## Exercise description
All entries below must be retyped exactly, though pictures are to be skipped.

## Excerpted data
══════════

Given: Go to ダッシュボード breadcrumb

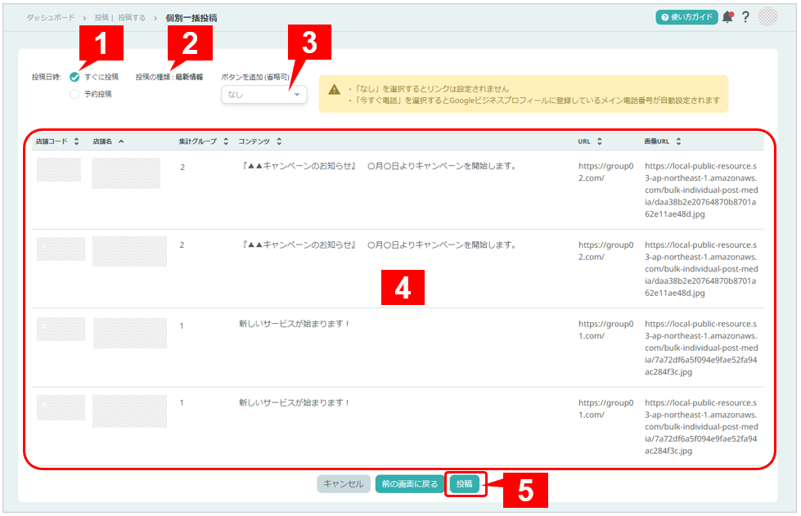Looking at the screenshot, I should 50,17.
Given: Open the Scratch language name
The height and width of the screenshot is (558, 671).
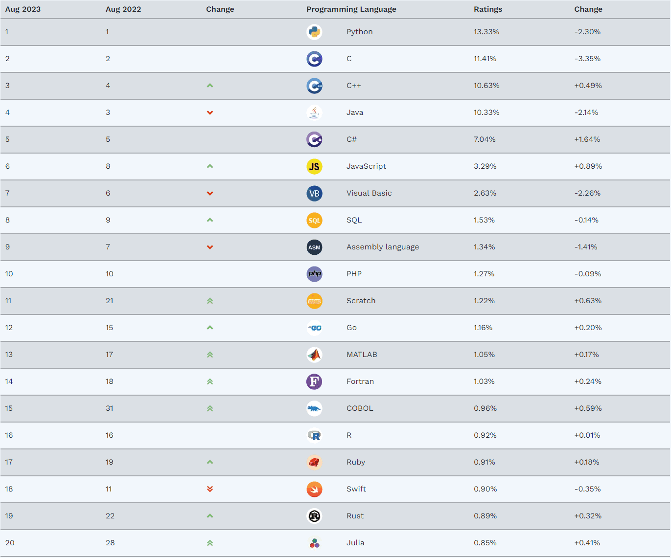Looking at the screenshot, I should point(361,301).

══════════

## Response area
Given: Go to ダッシュボード breadcrumb

Looking at the screenshot, I should 50,17.
Given: Open the Scratch language name
The height and width of the screenshot is (558, 671).
Looking at the screenshot, I should point(361,301).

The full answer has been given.